## Full ETL Project Code

---

**what does this code do?**

- ✅ **Extract**: Ingests data from aws s3 bucket directly using spark.  
- ✅ **Extract**: Uses boto3 package to verify connection and extract basic s3 bucket information
- ✅ **Tranform**: Performs data transformation to enrich the data
- ✅ **Load**: Loads transformed data back to aws 3 bucket

In [None]:
# finding and importing spark on my machine

"""
1. Verify that the IAM role or user has the necessary permisisons to read from the S3 bucket
2. The policy should include `s3:GetObject` and `s3:ListBucket` (for the bucket) at minimum.
3. Check if the bucket policy or any S3 bucket policy denies the access.
4. Version of `hadoop-aws` must match the Hadoop version that Spark is built with.

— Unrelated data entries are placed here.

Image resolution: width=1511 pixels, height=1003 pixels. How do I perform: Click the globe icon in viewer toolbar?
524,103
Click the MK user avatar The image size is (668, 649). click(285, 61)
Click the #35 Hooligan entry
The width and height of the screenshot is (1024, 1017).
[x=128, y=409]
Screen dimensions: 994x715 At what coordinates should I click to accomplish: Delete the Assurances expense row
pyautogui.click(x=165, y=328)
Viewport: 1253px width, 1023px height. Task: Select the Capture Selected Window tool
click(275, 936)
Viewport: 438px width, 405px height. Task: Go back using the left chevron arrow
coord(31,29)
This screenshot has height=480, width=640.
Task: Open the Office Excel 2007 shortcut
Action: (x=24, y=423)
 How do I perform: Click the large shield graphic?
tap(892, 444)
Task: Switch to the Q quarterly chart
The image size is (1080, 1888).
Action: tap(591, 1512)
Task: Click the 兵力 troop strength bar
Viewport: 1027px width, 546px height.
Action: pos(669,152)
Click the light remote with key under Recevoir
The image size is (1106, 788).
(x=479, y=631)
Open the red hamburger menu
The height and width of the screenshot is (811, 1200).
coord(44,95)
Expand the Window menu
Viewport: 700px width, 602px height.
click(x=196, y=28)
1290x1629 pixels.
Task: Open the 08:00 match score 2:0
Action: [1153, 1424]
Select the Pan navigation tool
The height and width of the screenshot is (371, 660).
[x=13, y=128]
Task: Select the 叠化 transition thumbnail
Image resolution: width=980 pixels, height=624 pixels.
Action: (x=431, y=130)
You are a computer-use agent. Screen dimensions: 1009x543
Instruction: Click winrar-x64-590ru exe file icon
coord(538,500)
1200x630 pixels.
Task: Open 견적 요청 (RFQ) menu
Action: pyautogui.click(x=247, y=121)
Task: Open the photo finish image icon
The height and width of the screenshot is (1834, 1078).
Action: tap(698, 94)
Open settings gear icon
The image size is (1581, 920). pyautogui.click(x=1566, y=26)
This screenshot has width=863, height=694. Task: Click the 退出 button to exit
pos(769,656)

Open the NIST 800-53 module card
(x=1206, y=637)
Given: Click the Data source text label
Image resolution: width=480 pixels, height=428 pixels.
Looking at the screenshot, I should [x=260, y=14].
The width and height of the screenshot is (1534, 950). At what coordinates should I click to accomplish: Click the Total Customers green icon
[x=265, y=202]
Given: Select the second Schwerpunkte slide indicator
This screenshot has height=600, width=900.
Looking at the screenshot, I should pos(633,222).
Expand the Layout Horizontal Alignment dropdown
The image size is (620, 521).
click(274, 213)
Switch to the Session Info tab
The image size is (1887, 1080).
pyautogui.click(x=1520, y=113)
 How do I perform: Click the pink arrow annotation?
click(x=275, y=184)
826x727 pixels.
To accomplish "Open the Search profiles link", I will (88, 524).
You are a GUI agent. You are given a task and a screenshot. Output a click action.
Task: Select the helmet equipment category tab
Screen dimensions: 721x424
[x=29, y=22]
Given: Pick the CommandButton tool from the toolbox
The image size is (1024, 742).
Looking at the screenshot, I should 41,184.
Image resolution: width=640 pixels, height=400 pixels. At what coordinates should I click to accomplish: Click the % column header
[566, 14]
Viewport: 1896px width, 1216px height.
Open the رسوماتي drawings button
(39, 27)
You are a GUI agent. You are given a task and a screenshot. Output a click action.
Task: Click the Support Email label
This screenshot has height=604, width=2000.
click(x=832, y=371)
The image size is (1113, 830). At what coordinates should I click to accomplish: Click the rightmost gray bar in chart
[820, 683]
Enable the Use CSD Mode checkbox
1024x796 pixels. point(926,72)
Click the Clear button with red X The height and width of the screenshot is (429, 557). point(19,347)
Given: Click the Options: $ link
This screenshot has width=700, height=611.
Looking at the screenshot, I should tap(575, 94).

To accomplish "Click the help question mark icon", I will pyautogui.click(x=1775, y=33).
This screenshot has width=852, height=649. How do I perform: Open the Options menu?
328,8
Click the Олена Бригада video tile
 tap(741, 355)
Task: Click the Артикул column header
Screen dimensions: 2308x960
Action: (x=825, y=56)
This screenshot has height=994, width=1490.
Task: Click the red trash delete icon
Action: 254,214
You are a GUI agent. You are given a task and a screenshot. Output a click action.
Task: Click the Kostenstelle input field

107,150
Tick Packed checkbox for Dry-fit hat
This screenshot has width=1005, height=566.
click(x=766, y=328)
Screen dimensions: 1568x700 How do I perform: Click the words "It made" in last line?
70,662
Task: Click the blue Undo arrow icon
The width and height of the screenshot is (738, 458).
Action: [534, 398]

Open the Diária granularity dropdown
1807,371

In our case, spark is built with hadoop 3.3.4

"""
import findspark
findspark.init()

In [3]:
# importing packages

import os
import sys

# Set Hadoop home
os.environ['HADOOP_HOME'] = 'C:\\hadoop'
sys.path.append(os.environ['HADOOP_HOME'] + "\\bin")

# Set Hive temp dirs
os.environ['TEMP'] = 'C:\\tmp'
os.environ['TMP'] = 'C:\\tmp'

from pyspark.sql import SparkSession 
from pyspark import SparkConf, SparkContext
from pyspark.sql.functions import col, year, month, sum, avg, count # type: ignore

import boto3
from botocore.exceptions import ClientError
import json

import configparser
from datetime import datetime

In [110]:
# setting configurations

config = configparser.ConfigParser()
config.read('config.ini')

aws_access_key = config['AWS']['access_key']
aws_secret_key = config['AWS']['Secret_key']

s3_input_bucket = config['S3']['input_bucket'] # top level container name
s3_input_prefix = config['S3']['input_prefix'] # the 'folder path' within the bucket

single_file = config['PATH']['sinlge_file_path']
songs_files = config['PATH']['all_songs_files']
s3_logs_files = config['PATH']['all_log_files']

s3_output_songs_table = config['songs_table']['songs_path']
s3_output_logs_table = config['log_table']['logs_path']
s3_output_combined_table = config['combined_table']['combined_path']

In [5]:
# 3. Get S3 file list using Boto3

s3 = boto3.client('s3',
        aws_access_key_id= aws_access_key,
        aws_secret_access_key= aws_secret_key)

In [6]:
response = s3.list_objects_v2(
        Bucket=s3_input_bucket,
        Prefix=s3_input_prefix )

In [None]:
# finding number of files in the bucket 

files = [f"s3a://{s3_input_bucket}/{obj['Key']}" 
             for obj in response.get('Contents', []) 
             if not obj['Key'].endswith('/')]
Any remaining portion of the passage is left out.